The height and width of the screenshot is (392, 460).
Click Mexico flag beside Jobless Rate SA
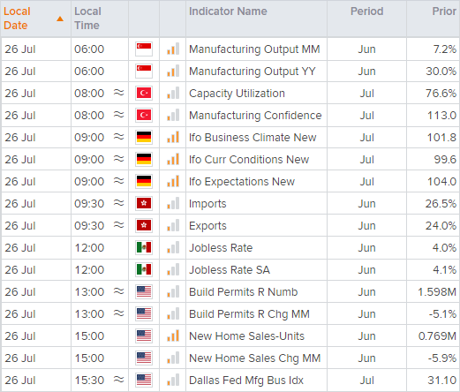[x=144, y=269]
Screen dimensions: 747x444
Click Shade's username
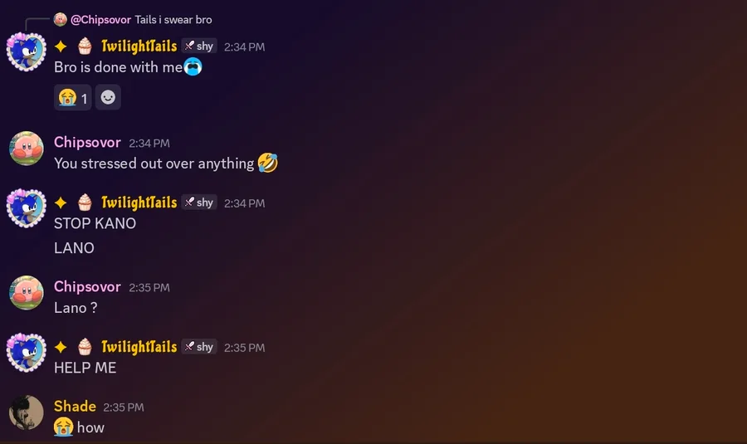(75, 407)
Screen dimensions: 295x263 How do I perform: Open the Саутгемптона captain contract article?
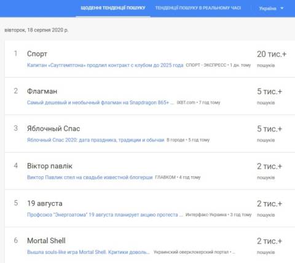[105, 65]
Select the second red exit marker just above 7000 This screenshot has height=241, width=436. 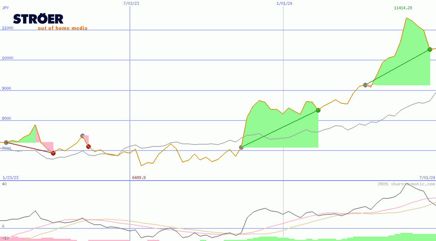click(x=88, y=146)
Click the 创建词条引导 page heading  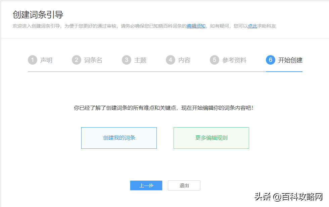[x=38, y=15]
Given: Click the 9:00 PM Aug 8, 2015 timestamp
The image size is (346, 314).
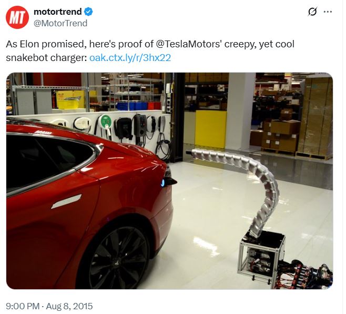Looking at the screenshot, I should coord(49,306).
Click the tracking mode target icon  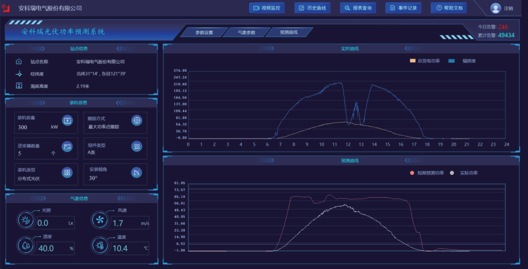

==================================================

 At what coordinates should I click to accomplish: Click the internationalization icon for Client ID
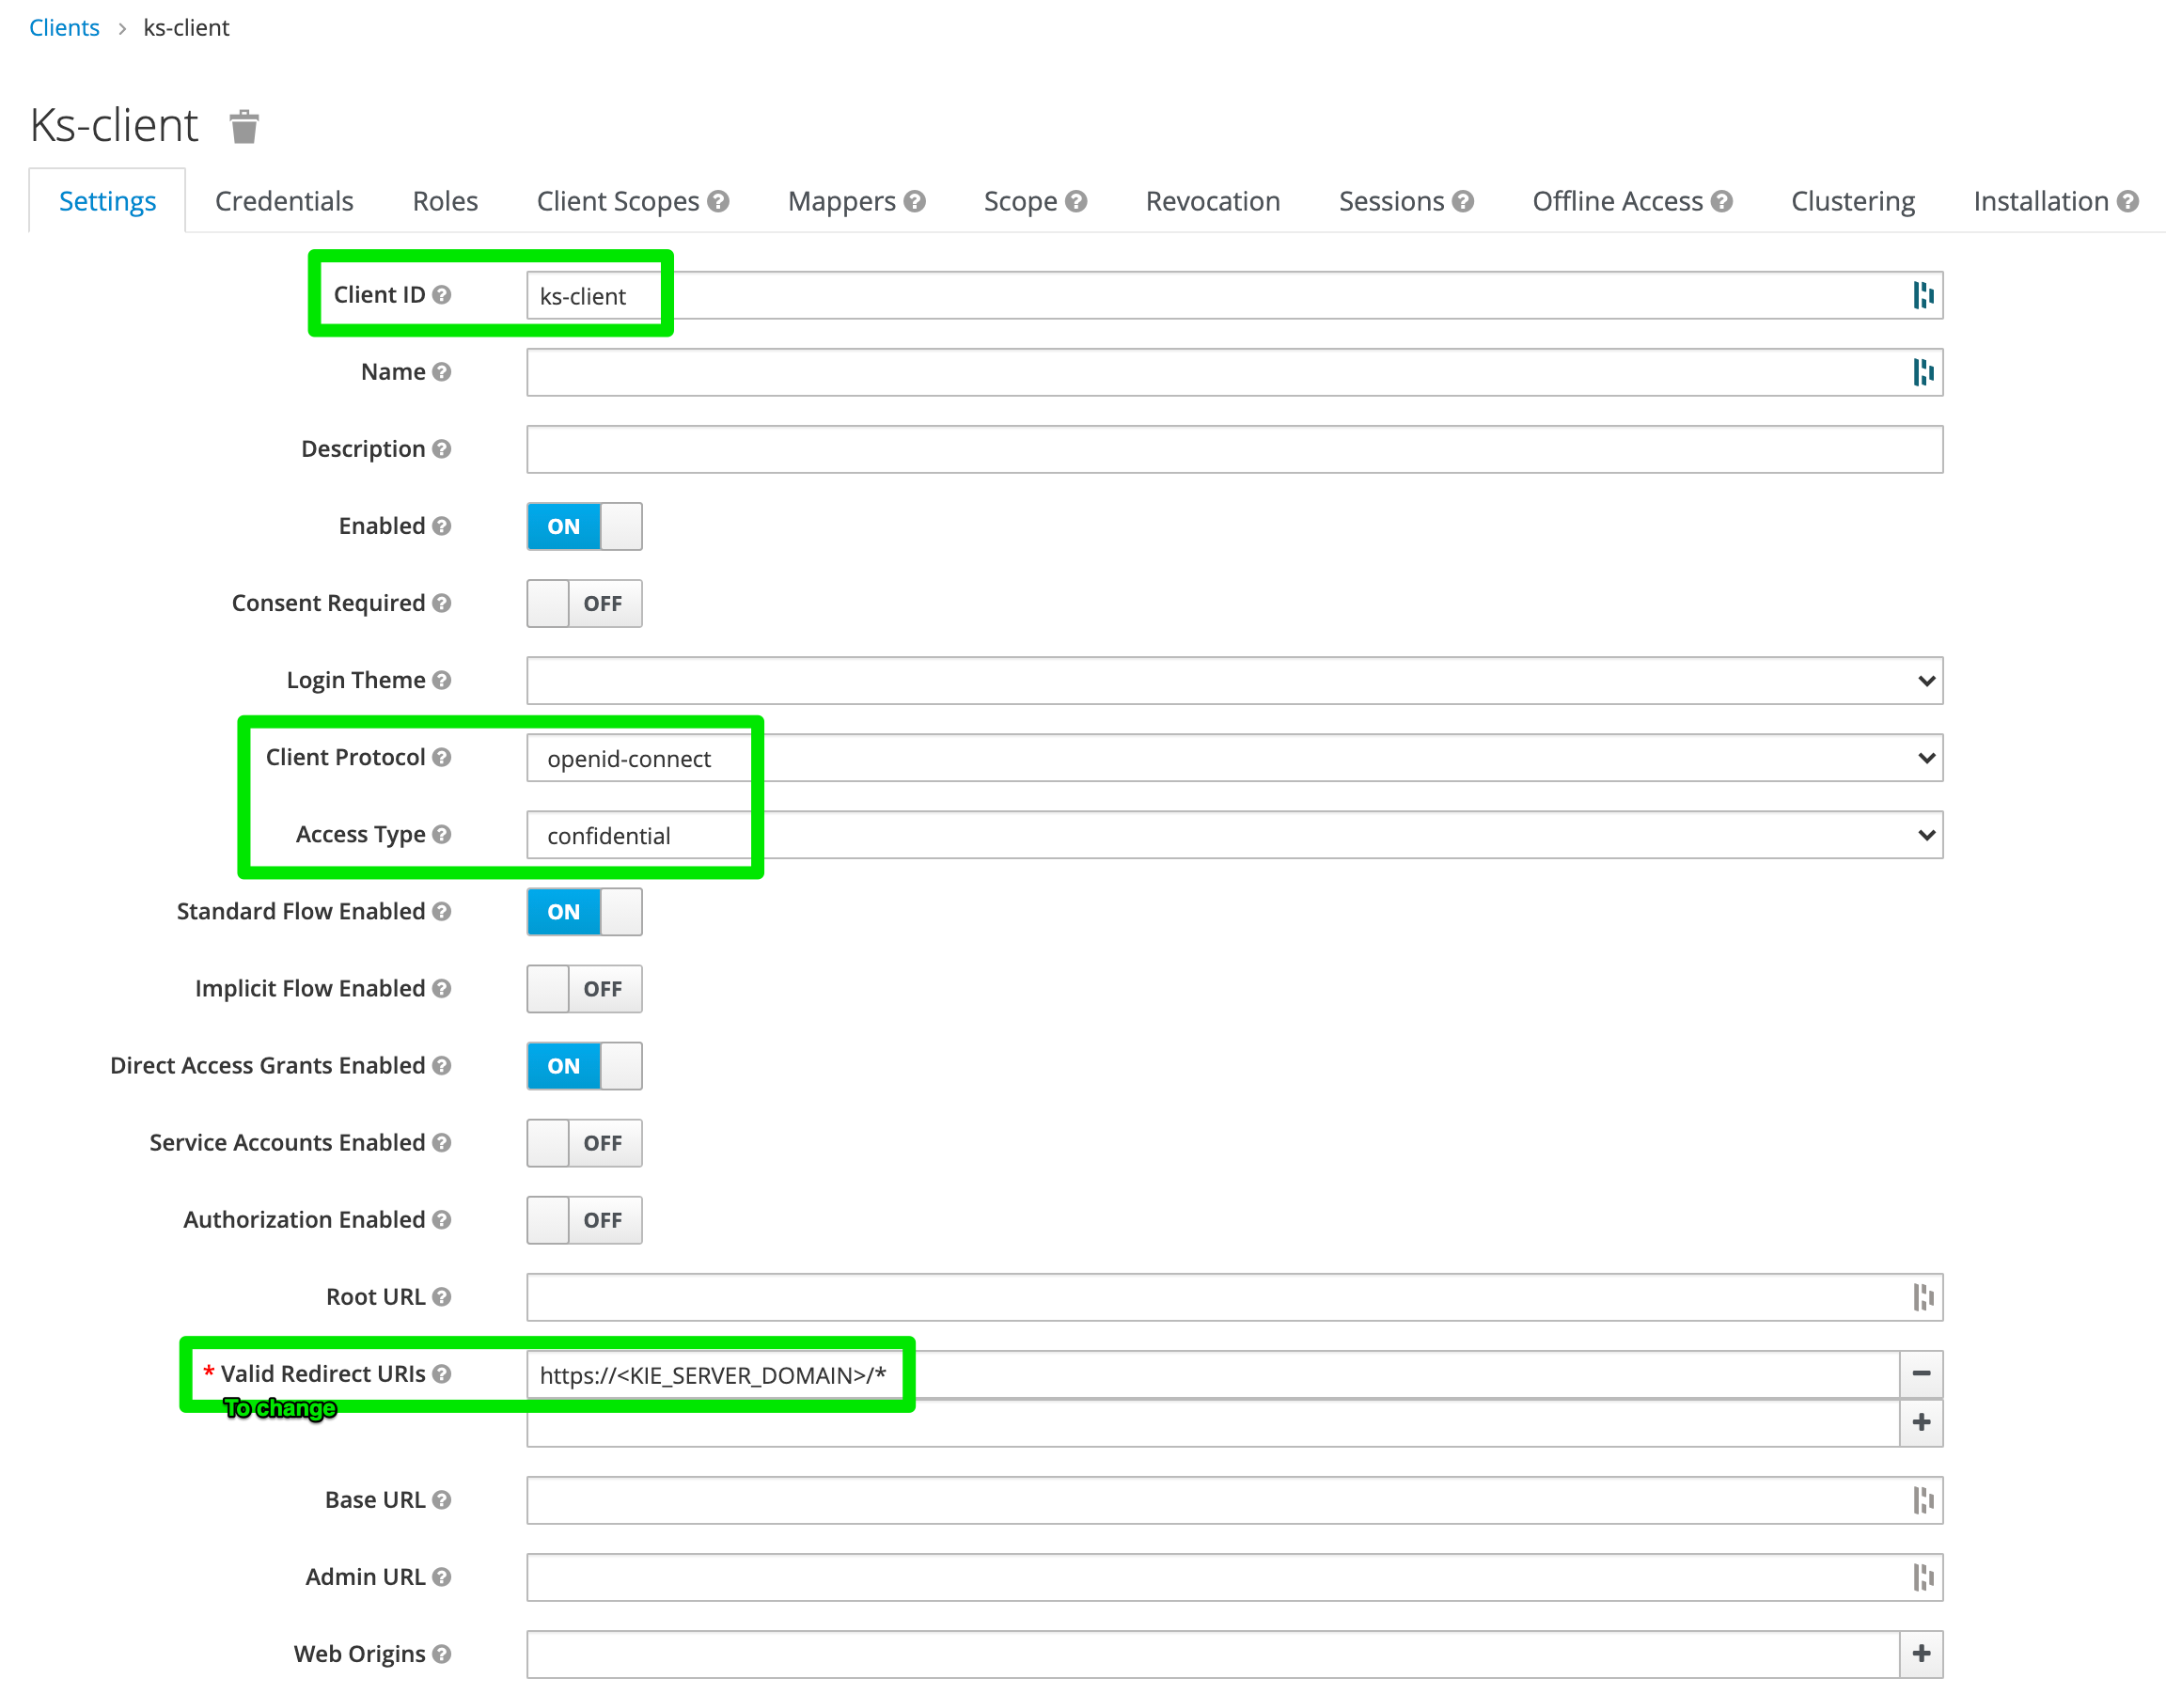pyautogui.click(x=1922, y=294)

==================================================

Prompt: An exact copy is needed of the stretch above that opens with the line containing "The image size is (346, 314)." and closes with the line containing "Click the tracking mode target icon"; the pictures are not part of it.

Exercise answer:
The image size is (346, 314).
Looking at the screenshot, I should coord(49,306).
Click the tracking mode target icon  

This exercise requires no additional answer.